The first lineup, heavy on Winslow Homer, Norman Rockwell and Currier & Ives, was exactly Duling’s nightmare. “You could do a show that was essentially all nostalgic white America, and a large portion of our audience would probably be perfectly happy,” he says. “I would not be happy because I would feel like that was a whitewash, pun intended.”

And yet, fixing it poses a problem: “How can we talk about the treatment of Native Americans and the end of slavery and not have the air just go out of the show?” Duling says. The point of the pageant is entertainment and appreciation of art, not political commentary. Nor do they want the vibe of a lecture hall.

A solution emerged through more research. They found art pieces of a medicine man and tribal chief, and picked out Eastman Johnson’s 1862 oil painting “A Ride for Liberty” about the Underground Railroad – works that suggested hope, rather than oppression. The wisdom of the medicine man was still relevant today in chasing what’s important.

Setting the art line-up progresses throughout the fall, more than six months before the curtain opens, with lots of jockeying, pieces moving around, some being dropped and replaced. Telling the American story filled up Act 1. Act 2 became a natural place to showcase international art – pieces celebrating dance, for example, and other jubilant pursuits in Africa, India, Japan and Europe.

Writing begins in earnest in January, Duling says. “The biggest challenge is taking a wonderful story” about a particular painting or artist, “and compressing it into 60 or 90 seconds or less of narration,” he says. Some years ago, the pageant expanded its roster of composers from one to six. Each creates 10 to 30 minutes of original music to accompany the art and narration, meaning Duling is under pressure to supply them with at least some idea what the words will be.

By January’s end, he has fashioned chunks of material that the pageant narrator will turn into demos for each composer. The script becomes fragmented into about 18 sections that will be fitted back together, mosaic-like, once the music  is done – with adjustments being made to the music or script  as Davy sees fit. The musical segments must have adequate variety so that two adjoining scores never clash nor sound too much alike.

“We often make decisions on the fly in terms of going slightly different directions or changing the timing,” Davy says.
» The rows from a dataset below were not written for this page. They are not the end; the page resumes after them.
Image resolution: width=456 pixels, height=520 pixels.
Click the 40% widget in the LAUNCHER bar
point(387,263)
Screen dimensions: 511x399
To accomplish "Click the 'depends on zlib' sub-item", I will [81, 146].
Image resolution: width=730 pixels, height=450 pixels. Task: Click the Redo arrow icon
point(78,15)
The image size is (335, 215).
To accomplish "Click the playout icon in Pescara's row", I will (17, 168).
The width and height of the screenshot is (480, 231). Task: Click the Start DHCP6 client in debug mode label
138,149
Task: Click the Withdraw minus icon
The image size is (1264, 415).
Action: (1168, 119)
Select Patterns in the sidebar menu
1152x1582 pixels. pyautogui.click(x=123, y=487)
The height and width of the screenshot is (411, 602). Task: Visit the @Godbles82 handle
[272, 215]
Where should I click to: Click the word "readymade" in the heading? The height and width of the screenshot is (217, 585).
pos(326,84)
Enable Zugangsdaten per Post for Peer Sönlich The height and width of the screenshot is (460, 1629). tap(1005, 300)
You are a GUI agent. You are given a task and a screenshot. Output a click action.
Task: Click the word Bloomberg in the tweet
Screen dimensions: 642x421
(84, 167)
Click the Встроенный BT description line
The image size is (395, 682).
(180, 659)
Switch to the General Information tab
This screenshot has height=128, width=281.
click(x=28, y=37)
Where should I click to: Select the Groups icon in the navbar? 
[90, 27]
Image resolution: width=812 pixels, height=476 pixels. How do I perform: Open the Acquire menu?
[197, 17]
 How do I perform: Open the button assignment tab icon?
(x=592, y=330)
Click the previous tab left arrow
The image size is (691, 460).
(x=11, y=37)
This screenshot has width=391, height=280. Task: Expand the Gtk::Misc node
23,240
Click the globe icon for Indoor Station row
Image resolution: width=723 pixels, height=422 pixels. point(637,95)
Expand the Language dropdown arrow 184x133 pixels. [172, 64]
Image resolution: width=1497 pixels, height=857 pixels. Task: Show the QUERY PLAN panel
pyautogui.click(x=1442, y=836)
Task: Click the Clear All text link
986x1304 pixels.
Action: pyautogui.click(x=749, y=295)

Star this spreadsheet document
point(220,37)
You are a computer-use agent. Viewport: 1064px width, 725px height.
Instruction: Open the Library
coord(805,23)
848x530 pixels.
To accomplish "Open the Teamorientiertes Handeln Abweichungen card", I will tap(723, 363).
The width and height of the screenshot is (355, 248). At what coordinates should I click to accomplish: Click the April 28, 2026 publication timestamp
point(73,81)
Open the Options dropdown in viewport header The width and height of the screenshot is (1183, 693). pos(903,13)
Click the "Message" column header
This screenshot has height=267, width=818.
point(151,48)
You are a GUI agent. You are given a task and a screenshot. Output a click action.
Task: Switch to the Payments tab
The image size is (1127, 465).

The pageant’s final image, “The Last Supper” by Leonardo da Vinci, has been the traditional ending since 1935 (the pageant debuted in 1933), so no one would think of omitting it, despite its occasional thematic challenges. One year’s theme, “Only Make Believe,” virtually assured an outcry over the biblical work’s inclusion, so Davy substituted the similar, but surrealistic, “The Sacrament of the Last Supper,” by Salvador Dali.
“It had mixed response,” she concedes.

Duling tries to be done with the script by early April – and all the work after that is fine-tuning as rehearsal after rehearsal take place before opening night. He and Davy say they love the work, especially when the result exceeds even their best hopes – such as when they suspended colored helium balloons, up to 20 feet in diameter, to represent the planets in honor of Galileo and Copernicus for a show themed “The Genius.”

“With the music and the night sky and those planets miraculously appearing in different sizes in different places, it was magical,” Duling remembers. “It was just so cool.”